(Records from a data collection)
** start **

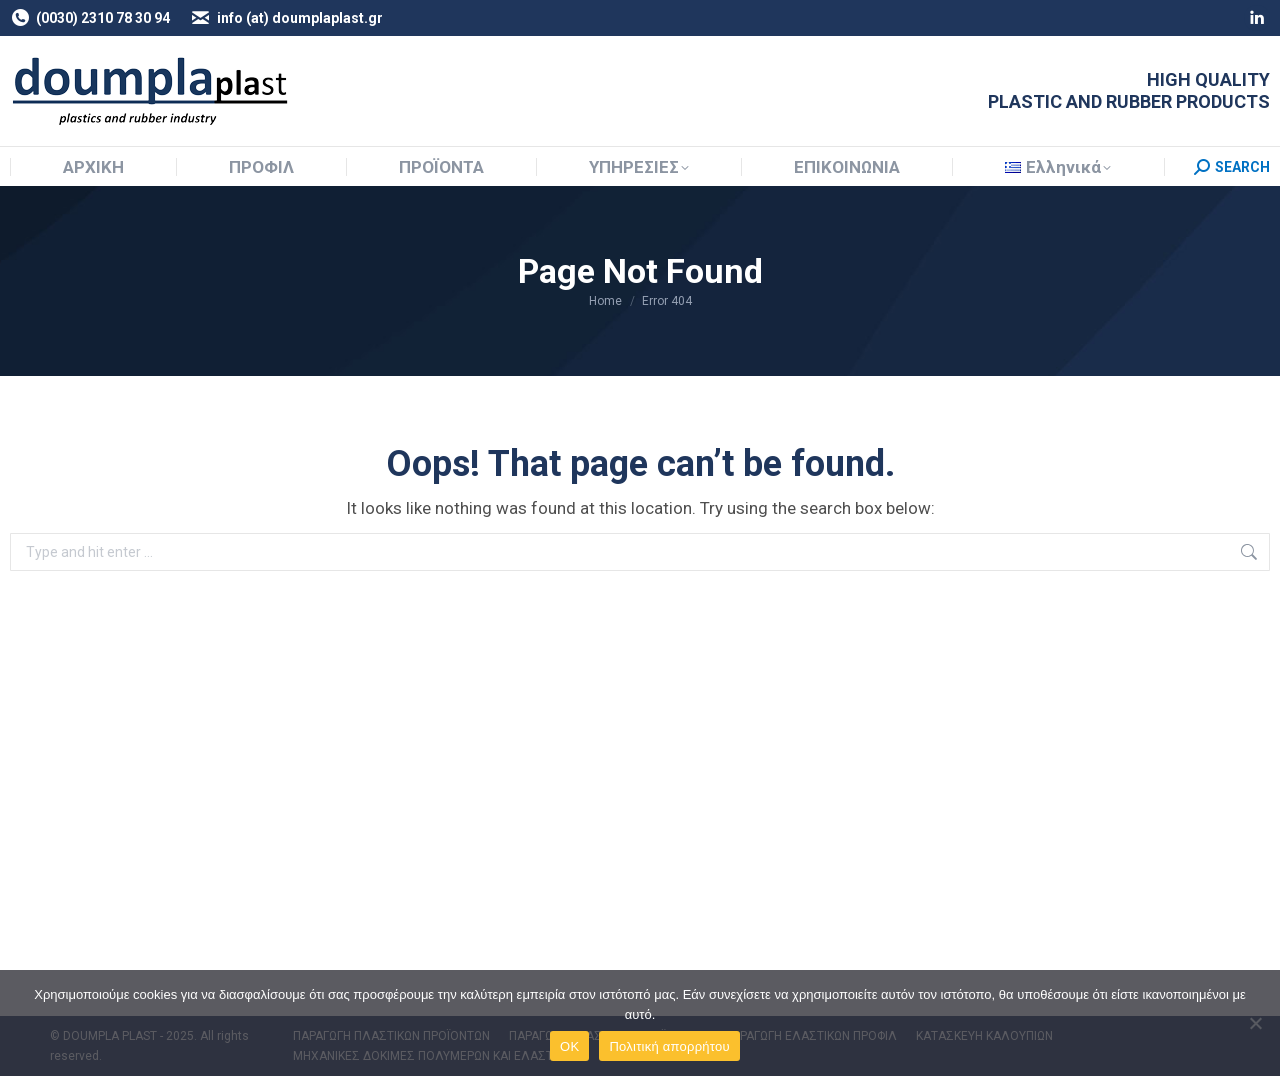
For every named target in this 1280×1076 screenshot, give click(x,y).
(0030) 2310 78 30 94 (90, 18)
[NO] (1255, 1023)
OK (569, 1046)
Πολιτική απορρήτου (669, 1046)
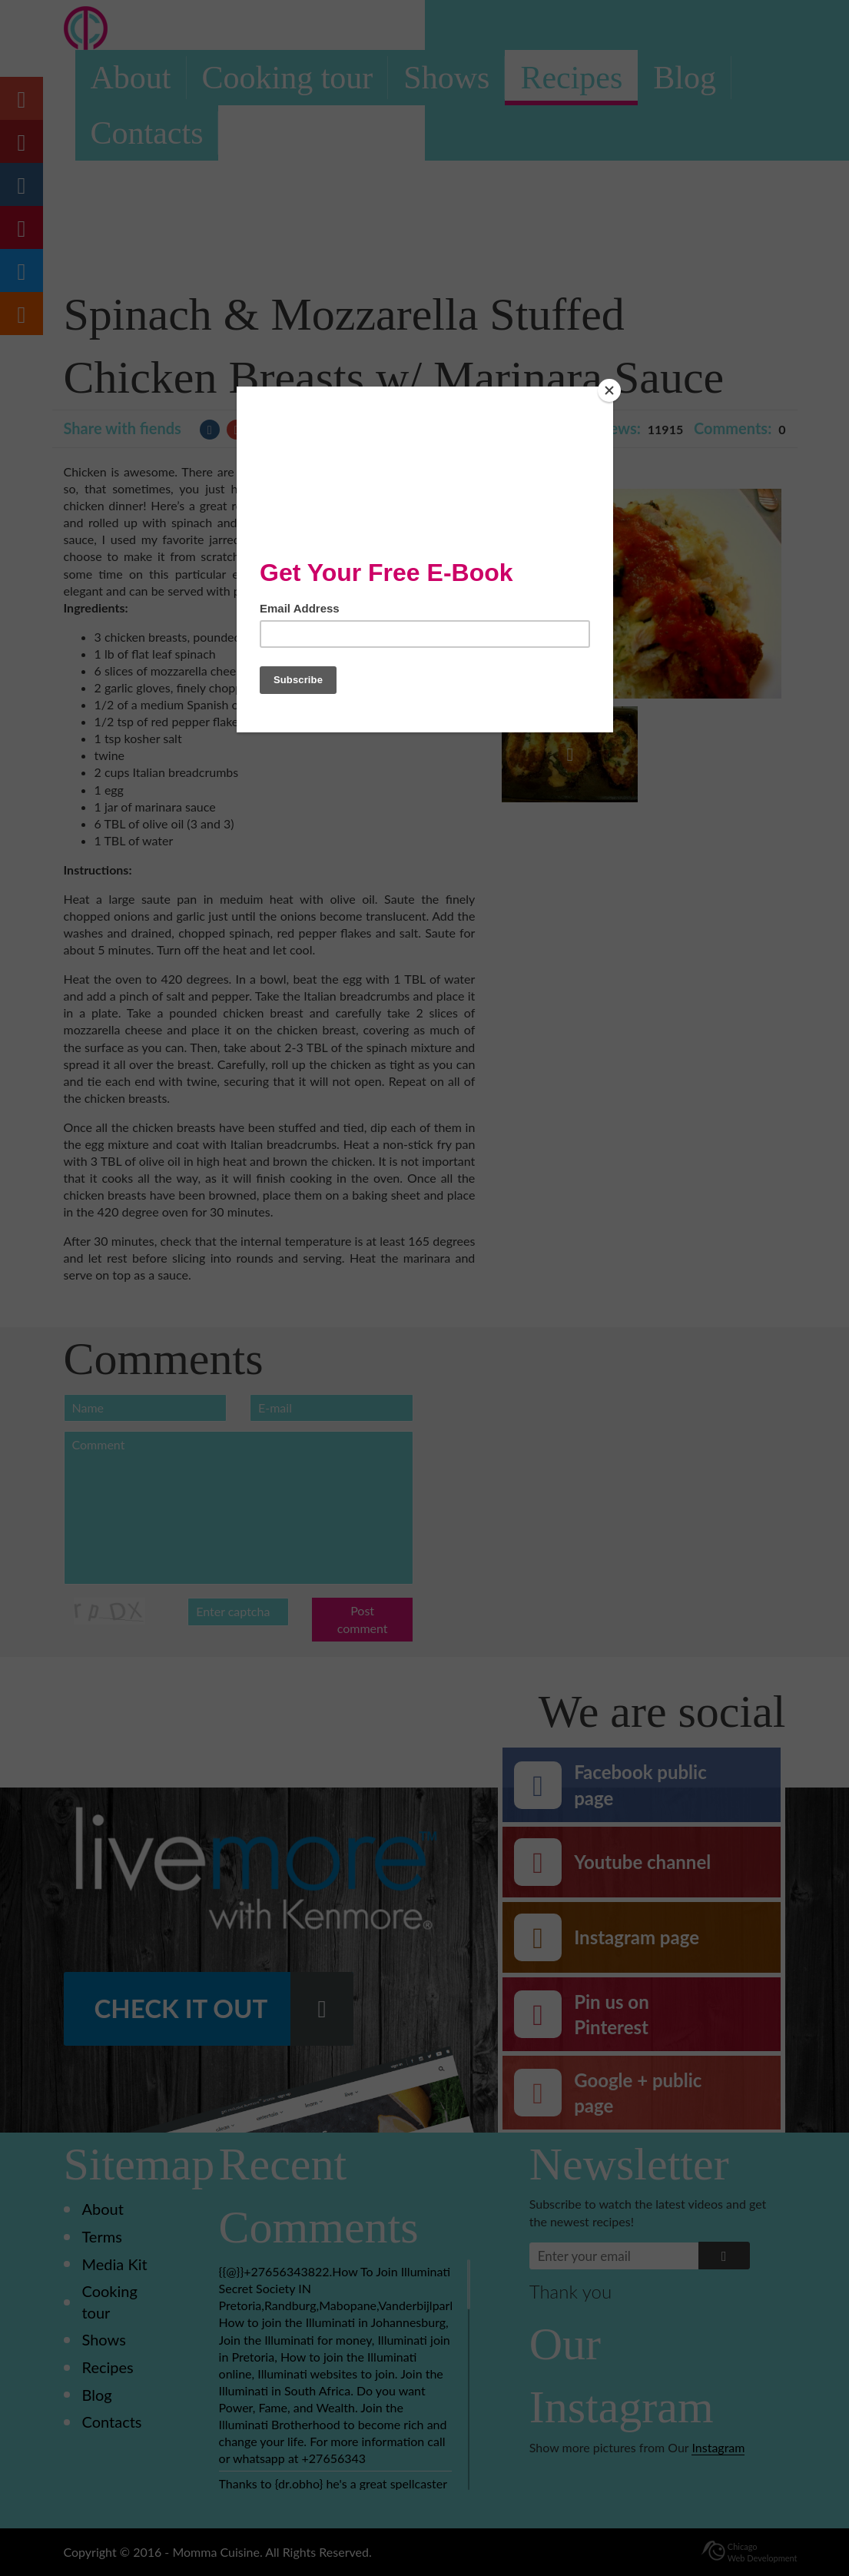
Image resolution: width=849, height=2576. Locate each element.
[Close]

** end **

Problem description.
Reproduce all of the data above word for word, leaving out the pictures.

Result of the task.
For every named target in this 1280×1076 screenshot, give click(x,y).
(0030) 2310 78 30 94 (90, 18)
[NO] (1255, 1023)
OK (569, 1046)
Πολιτική απορρήτου (669, 1046)
Image resolution: width=849, height=2576. Locate each element.
[Close]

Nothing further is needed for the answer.